Your goal:
Among the entries below, count the lines holding the string "Open". Respond with the number alone.

___ Records for the task

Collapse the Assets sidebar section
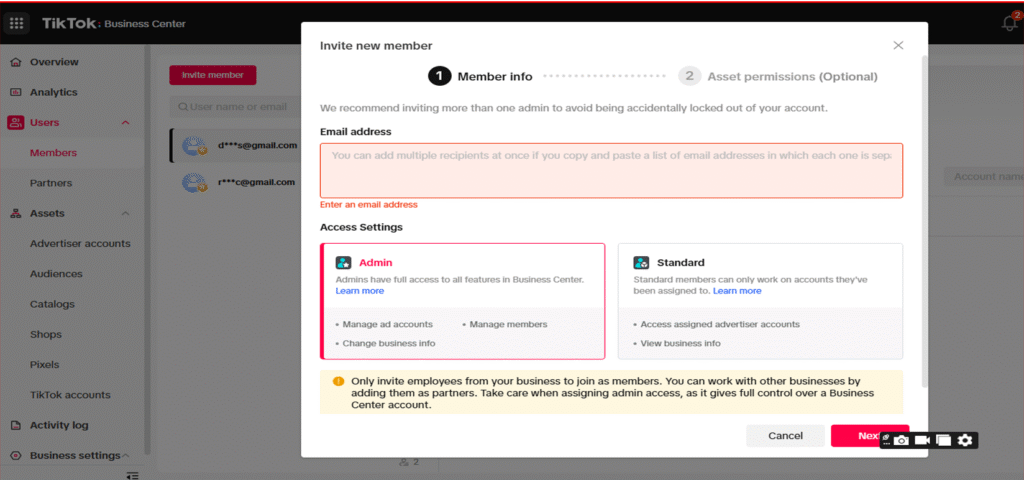Screen dimensions: 1024x480 coord(125,214)
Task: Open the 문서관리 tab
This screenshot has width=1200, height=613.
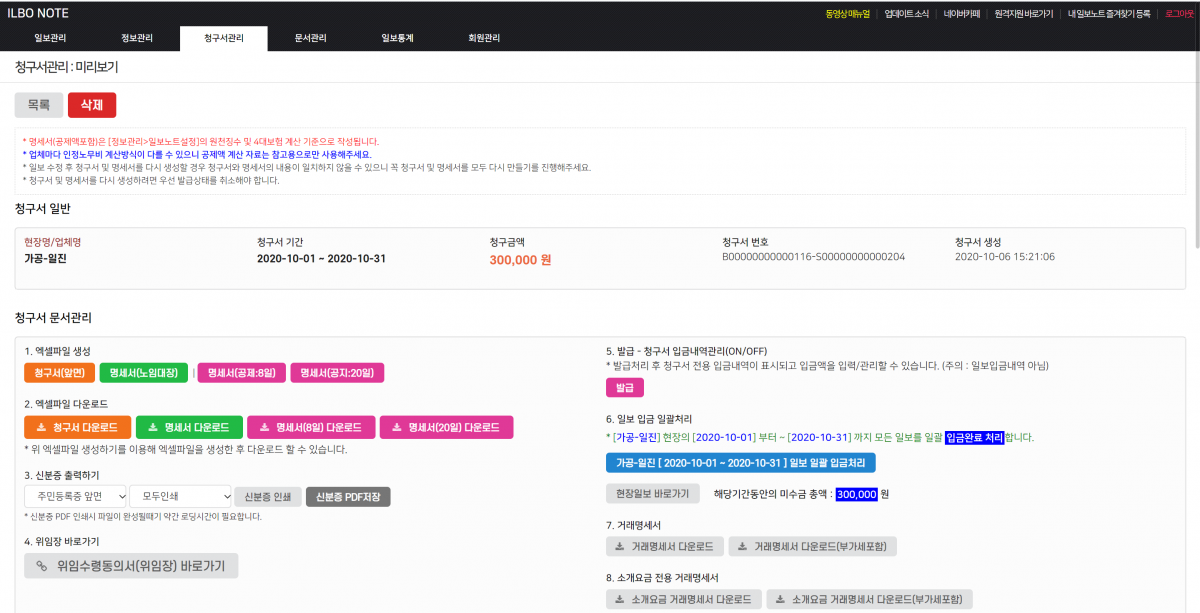Action: 310,39
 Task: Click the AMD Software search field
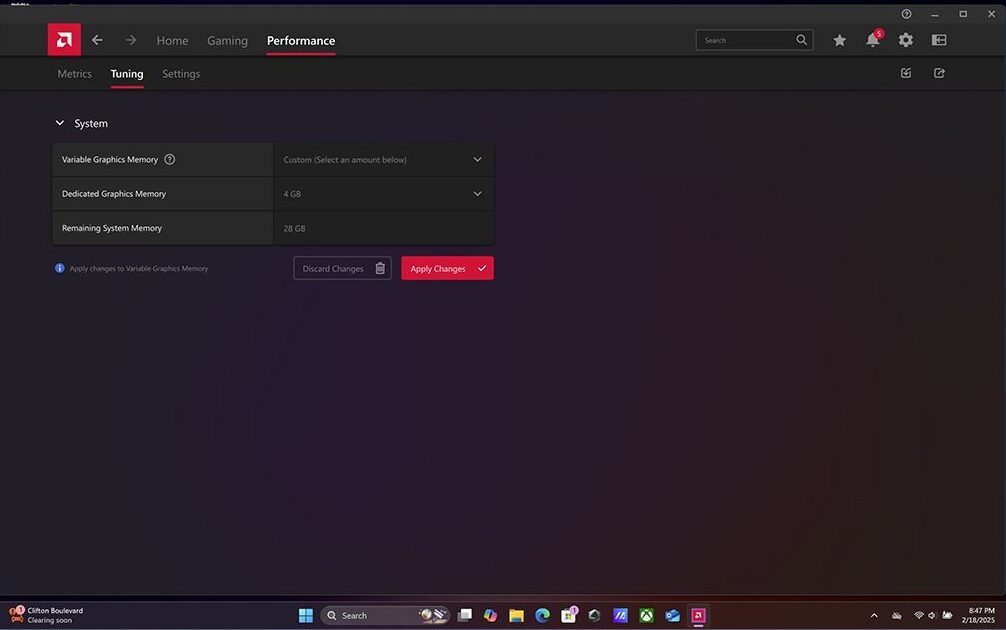pyautogui.click(x=748, y=40)
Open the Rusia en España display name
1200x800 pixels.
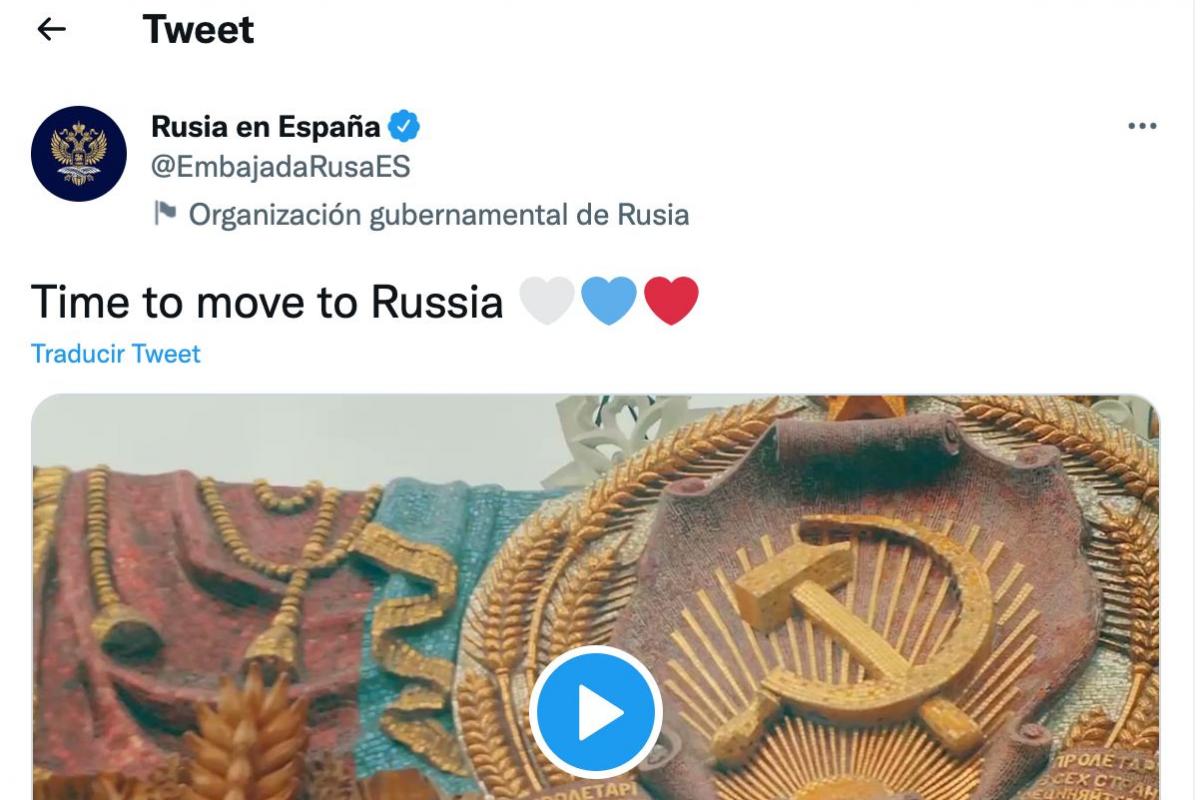click(265, 127)
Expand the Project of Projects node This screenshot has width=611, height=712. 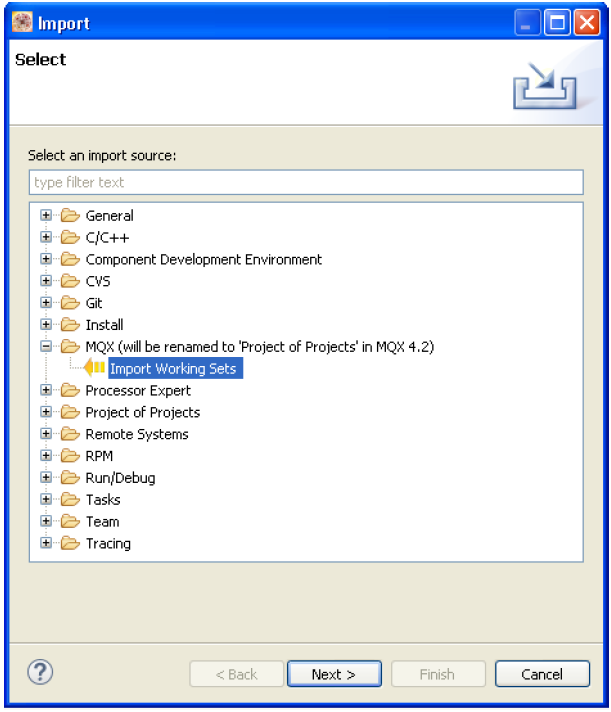pyautogui.click(x=46, y=413)
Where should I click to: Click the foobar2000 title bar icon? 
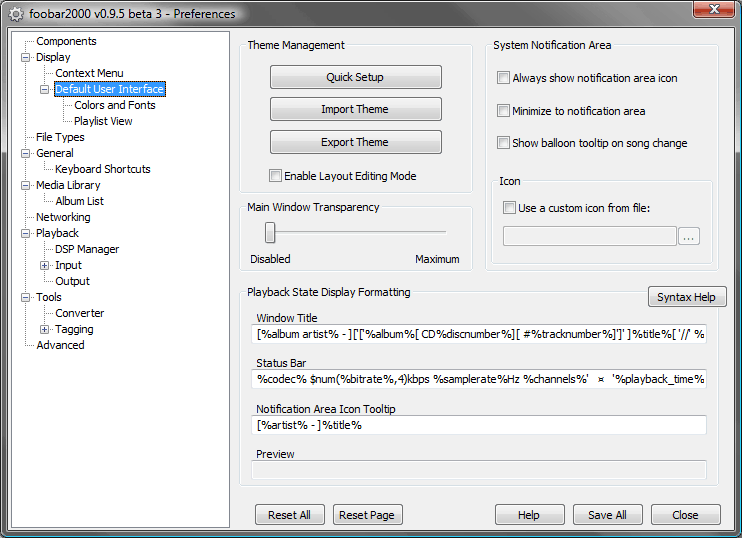[16, 14]
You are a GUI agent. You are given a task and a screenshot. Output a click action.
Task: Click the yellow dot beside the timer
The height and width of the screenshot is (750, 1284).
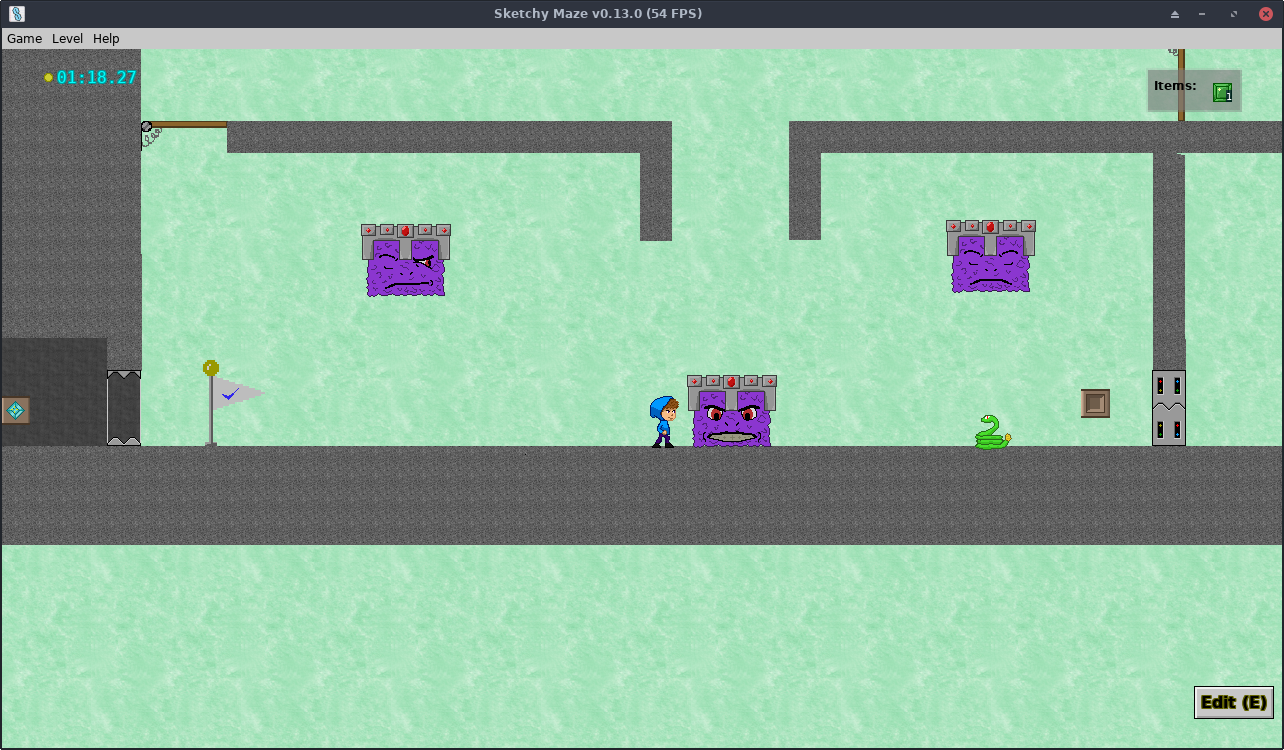click(48, 77)
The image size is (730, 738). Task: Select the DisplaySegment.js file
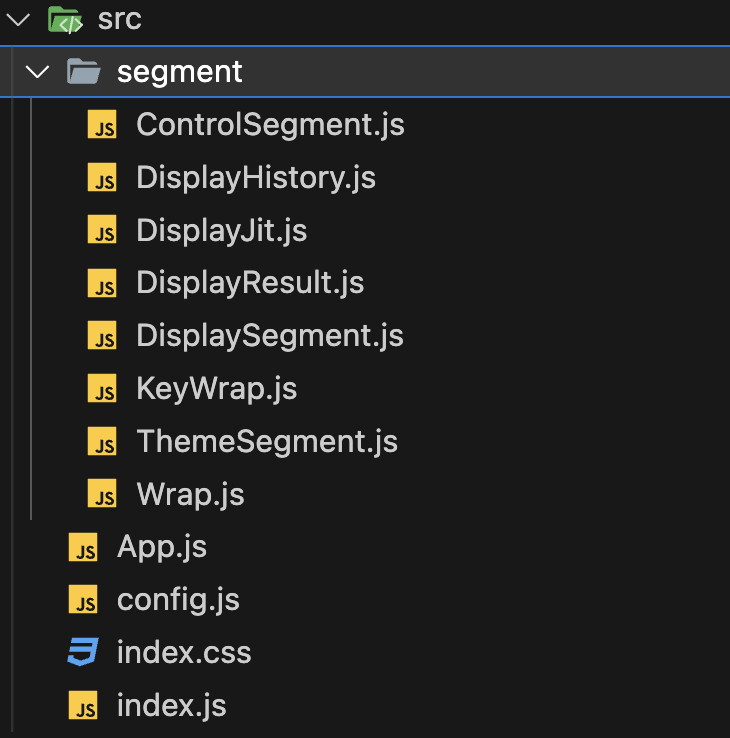coord(270,336)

______

Response:
2